Daily Management Review

UK trials new breathing aid developed by Mercedes Formula One


03/30/2020


A new breathing aid to replace ventilators in UCLH in a trial phase, which has created within a week’s time.



One team of “Mercedes Formula One” developed a new type of “breathing aid” for helping the victims of coronavirus outbreak.
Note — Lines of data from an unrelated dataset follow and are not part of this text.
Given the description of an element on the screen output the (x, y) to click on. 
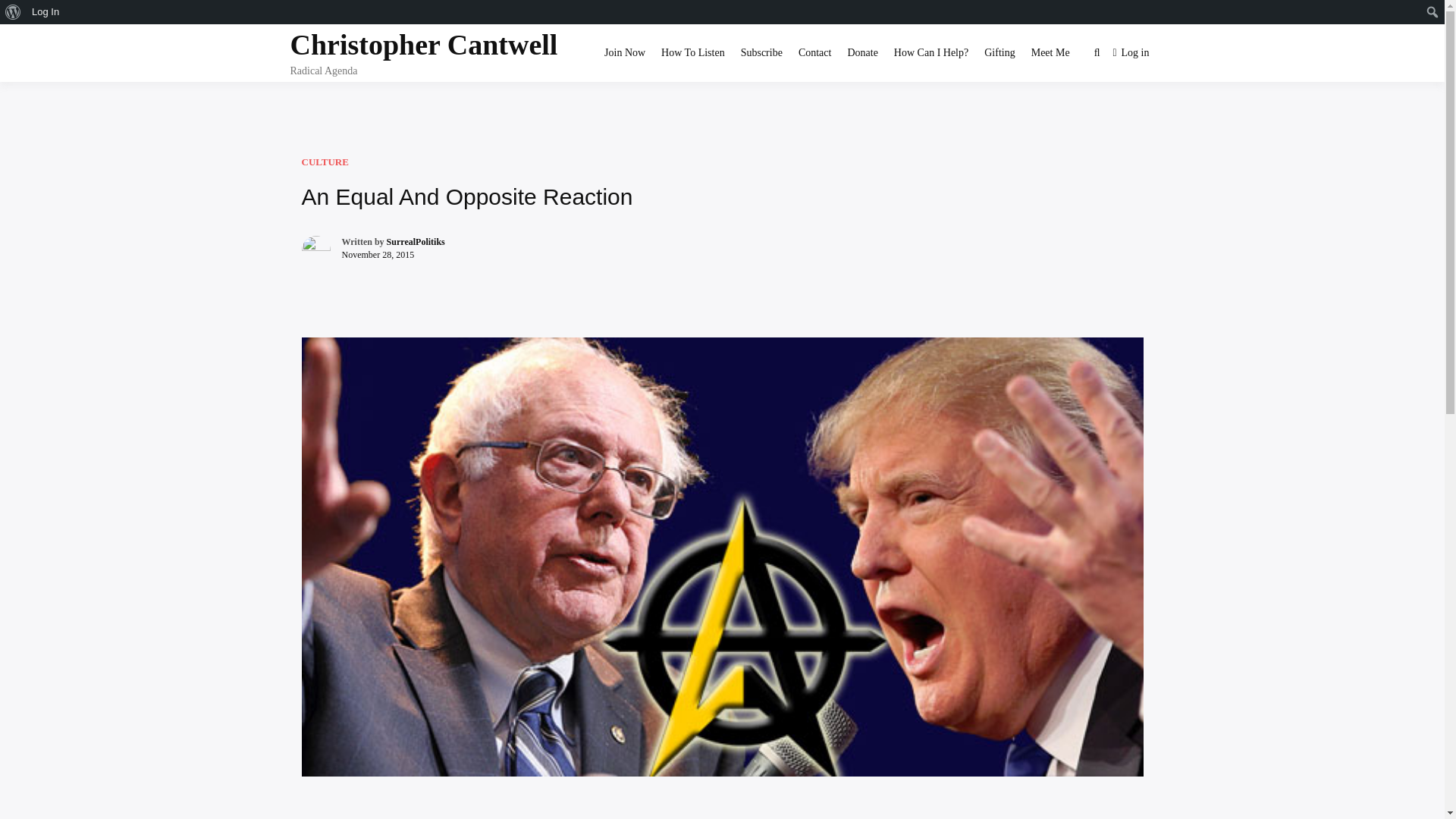
Contact (815, 52)
Christopher Cantwell (423, 44)
SurrealPolitiks (416, 241)
November 28, 2015 (376, 254)
Subscribe (761, 52)
CULTURE (325, 161)
Meet Me (1050, 52)
How Can I Help? (931, 52)
Join Now (624, 52)
How To Listen (693, 52)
The said breathing aid was prepared within a week’s time and it has gone for hospitals trials the London.
 
In a “more invasive process”, Italy as well as China used the “Continuous Positive Airway Pressure”, in short CPAP, devices for facilitating the patients’ breathing without putting them on a ventilator instead they delivered “air and oxygen under pressure to patients’ lungs”. However, the new models of CPAP has been approved by the regulators and one hundred such machines were sent to the “University College London Hospital for trials”.
 
According to reports, 50% of patients that were given CPAP, didn’t need “invasive mechanical ventilation” thus abolishing the hassle of sedating the patients while “freeing up ventilators for those more in need”. In the words of the “UCLH critical care consultant”, Professor Mervyn Singer:
“These devices will help to save lives by ensuring that ventilators, a limited resource, are used only for the most severely ill”.
“We hope they will make a real difference to hospitals across the UK by reducing demand on intensive care staff and beds, as well as helping patients recover without the need for more invasive ventilation.”
 
Along with the “Mercedes-AMG High Performance Powertrains” team, the engineers as well as the clinicians of UCLH worked to create the breathing aid.  The director of “UCL Institute of Healthcare Engineering”, Professor Rebecca Shipley noted that the risk of the healthcare workers getting affected from the CPAC, given the chance of “contaminated droplets” escaping from the device, was “very low” provided the workers wear “appropriate personal protective equipment”.
 
Moreover, she also informed that the new device could be generated at a large scale within a less time, as she added:
“Mercedes can make 1,000 a day within a week, and if the tests go well they can be in the NHS by the end of this week”.
 
From the initial discussion to the production of the first device, the new breathing aids were completed within less than hundred hours. Furthermore, the “Oxford Optronix” team is also part of the project as the latter with build the “oxygen monitors for the CPAP devices”.